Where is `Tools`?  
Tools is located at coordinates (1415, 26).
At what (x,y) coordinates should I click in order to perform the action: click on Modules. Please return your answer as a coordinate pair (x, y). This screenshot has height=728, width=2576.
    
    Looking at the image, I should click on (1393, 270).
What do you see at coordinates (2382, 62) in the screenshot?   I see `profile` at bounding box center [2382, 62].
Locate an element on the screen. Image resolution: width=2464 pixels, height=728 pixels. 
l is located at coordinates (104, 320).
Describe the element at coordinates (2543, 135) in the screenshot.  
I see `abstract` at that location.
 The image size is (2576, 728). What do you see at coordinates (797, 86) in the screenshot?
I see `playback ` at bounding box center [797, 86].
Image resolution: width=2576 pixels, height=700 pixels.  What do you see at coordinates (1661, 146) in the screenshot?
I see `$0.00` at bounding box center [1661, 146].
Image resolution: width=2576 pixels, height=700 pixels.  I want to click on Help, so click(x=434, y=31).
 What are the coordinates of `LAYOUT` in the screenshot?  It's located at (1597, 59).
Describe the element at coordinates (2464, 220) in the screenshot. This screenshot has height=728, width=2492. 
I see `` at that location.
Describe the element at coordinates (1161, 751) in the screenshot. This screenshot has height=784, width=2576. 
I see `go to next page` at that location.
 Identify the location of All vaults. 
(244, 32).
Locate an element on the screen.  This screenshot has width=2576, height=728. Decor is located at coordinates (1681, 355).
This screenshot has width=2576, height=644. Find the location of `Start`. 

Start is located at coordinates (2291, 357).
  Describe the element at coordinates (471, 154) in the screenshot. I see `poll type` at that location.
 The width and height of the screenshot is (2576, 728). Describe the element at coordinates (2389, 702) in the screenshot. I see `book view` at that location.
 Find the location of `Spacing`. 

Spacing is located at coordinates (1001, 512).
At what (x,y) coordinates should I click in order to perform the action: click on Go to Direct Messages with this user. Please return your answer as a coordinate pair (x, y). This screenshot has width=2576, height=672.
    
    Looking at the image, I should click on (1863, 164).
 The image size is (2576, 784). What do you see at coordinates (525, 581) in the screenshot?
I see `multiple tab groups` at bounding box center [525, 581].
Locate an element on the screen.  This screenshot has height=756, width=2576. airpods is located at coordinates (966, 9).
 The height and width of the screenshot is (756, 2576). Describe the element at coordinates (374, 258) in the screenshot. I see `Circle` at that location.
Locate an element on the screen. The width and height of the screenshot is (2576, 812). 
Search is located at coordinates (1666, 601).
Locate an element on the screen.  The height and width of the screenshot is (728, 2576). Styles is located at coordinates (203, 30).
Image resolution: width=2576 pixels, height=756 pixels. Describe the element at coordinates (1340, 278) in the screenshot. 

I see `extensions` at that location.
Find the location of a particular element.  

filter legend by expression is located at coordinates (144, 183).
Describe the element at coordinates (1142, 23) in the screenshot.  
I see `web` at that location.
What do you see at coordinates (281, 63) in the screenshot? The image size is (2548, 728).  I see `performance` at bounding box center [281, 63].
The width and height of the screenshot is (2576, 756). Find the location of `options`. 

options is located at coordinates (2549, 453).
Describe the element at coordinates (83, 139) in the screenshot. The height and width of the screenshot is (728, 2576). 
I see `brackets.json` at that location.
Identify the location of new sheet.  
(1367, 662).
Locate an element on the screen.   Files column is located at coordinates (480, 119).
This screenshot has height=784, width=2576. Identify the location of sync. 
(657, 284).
::::::
To be done: Reproduce every one of the records above word for word, keeping each line unchanged.

Result:
Where is `Tools`?  
Tools is located at coordinates (1415, 26).
At what (x,y) coordinates should I click in order to perform the action: click on Modules. Please return your answer as a coordinate pair (x, y). This screenshot has height=728, width=2576.
    
    Looking at the image, I should click on (1393, 270).
What do you see at coordinates (2382, 62) in the screenshot?   I see `profile` at bounding box center [2382, 62].
Locate an element on the screen. Image resolution: width=2464 pixels, height=728 pixels. 
l is located at coordinates (104, 320).
Describe the element at coordinates (2543, 135) in the screenshot.  
I see `abstract` at that location.
 The image size is (2576, 728). What do you see at coordinates (797, 86) in the screenshot?
I see `playback ` at bounding box center [797, 86].
Image resolution: width=2576 pixels, height=700 pixels.  What do you see at coordinates (1661, 146) in the screenshot?
I see `$0.00` at bounding box center [1661, 146].
Image resolution: width=2576 pixels, height=700 pixels.  I want to click on Help, so click(x=434, y=31).
 What are the coordinates of `LAYOUT` in the screenshot?  It's located at (1597, 59).
Describe the element at coordinates (2464, 220) in the screenshot. This screenshot has height=728, width=2492. 
I see `` at that location.
Describe the element at coordinates (1161, 751) in the screenshot. This screenshot has height=784, width=2576. 
I see `go to next page` at that location.
 Identify the location of All vaults. 
(244, 32).
Locate an element on the screen.  This screenshot has width=2576, height=728. Decor is located at coordinates (1681, 355).
This screenshot has width=2576, height=644. Find the location of `Start`. 

Start is located at coordinates (2291, 357).
  Describe the element at coordinates (471, 154) in the screenshot. I see `poll type` at that location.
 The width and height of the screenshot is (2576, 728). Describe the element at coordinates (2389, 702) in the screenshot. I see `book view` at that location.
 Find the location of `Spacing`. 

Spacing is located at coordinates (1001, 512).
At what (x,y) coordinates should I click in order to perform the action: click on Go to Direct Messages with this user. Please return your answer as a coordinate pair (x, y). This screenshot has width=2576, height=672.
    
    Looking at the image, I should click on (1863, 164).
 The image size is (2576, 784). What do you see at coordinates (525, 581) in the screenshot?
I see `multiple tab groups` at bounding box center [525, 581].
Locate an element on the screen.  This screenshot has height=756, width=2576. airpods is located at coordinates (966, 9).
 The height and width of the screenshot is (756, 2576). Describe the element at coordinates (374, 258) in the screenshot. I see `Circle` at that location.
Locate an element on the screen. The width and height of the screenshot is (2576, 812). 
Search is located at coordinates (1666, 601).
Locate an element on the screen.  The height and width of the screenshot is (728, 2576). Styles is located at coordinates (203, 30).
Image resolution: width=2576 pixels, height=756 pixels. Describe the element at coordinates (1340, 278) in the screenshot. 

I see `extensions` at that location.
Find the location of a particular element.  

filter legend by expression is located at coordinates (144, 183).
Describe the element at coordinates (1142, 23) in the screenshot.  
I see `web` at that location.
What do you see at coordinates (281, 63) in the screenshot? The image size is (2548, 728).  I see `performance` at bounding box center [281, 63].
The width and height of the screenshot is (2576, 756). Find the location of `options`. 

options is located at coordinates (2549, 453).
Describe the element at coordinates (83, 139) in the screenshot. The height and width of the screenshot is (728, 2576). 
I see `brackets.json` at that location.
Identify the location of new sheet.  
(1367, 662).
Locate an element on the screen.   Files column is located at coordinates (480, 119).
This screenshot has height=784, width=2576. Identify the location of sync. 
(657, 284).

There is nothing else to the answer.